The real art of conducting consists in transitions – Gustav Mahler. In our normal narrative we prefer to talk about continuity. This quote  prompts us to go even further. Not only can we become comfortable with change, but maybe even find a richness in the in-between moments, the gaps between sounds, those moments in our lives when we feel a little bit on shaky ground  or the spaces in our lives when we can feel nothing is happening. Sometimes, we understand things better through their absence or we only appreciate something when we are forced to examine it more closely. Maybe the moments of change which produce anxiety,  are the moments which help us to live our lives more consciously, as we reflect on what we have allowed define us. They may be hard, but if we trust that something rich is happening, we may find more strength to go those periods when everything familiar seems far away.

Life is a process of becoming, a combination of states we have to go through.  Where people fail is that they wish to elect a state and remain in it.

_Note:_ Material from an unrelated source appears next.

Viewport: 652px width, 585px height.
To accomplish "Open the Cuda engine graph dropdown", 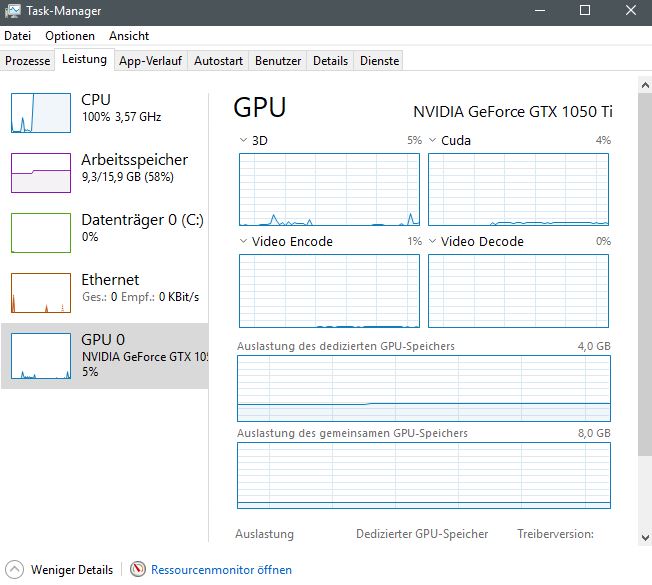I will coord(433,141).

This is a kind of death.

Anais Nin

Taking time to rest today

Resting is a very important practice; we have to learn the art of resting. Resting is the first part of meditation. You should allow your body and your mind to rest. Our mind as well as our body needs to rest. The problem is that not many of us know how to allow our body and mind to rest. We are always struggling; struggling has become a kind of habit.

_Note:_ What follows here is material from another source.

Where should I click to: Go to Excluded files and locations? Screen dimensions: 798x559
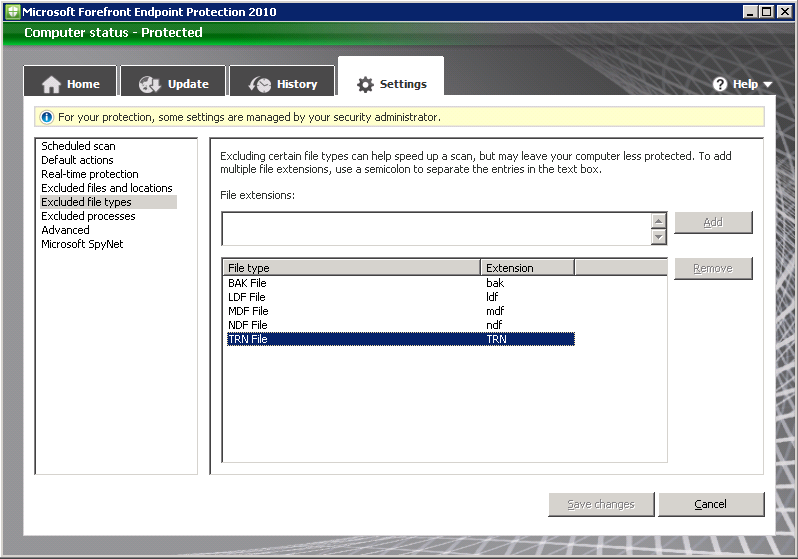point(107,188)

When an animal in the jungle is wounded, it knows how to find a quiet place, lie down and do nothing. The animal knows that is the only way to get healed-to lay down and just rest, not thinking of anything, including hunting and eating.  What it needs is to rest, to do nothing, and that is why its health is restored.  In our consciousness there are wounds also, lots of pains. Our consciousness also needs to rest in order to restore itself. Our consciousness is just like our body. Our body knows how to heal itself if we allow it the chance to do so.

Thich Nhat Hahn

Letting there be room

Things falling apart is a kind of testing and also a kind of healing. We think that the point is to pass the test or to overcome the problem, but the truth is that things don’t really get solved. They come together and they fall apart. Then they come together again and fall apart again. It’s just like that. The healing comes from letting there be room for all of this to happen: room for grief, for relief, for misery, for joy.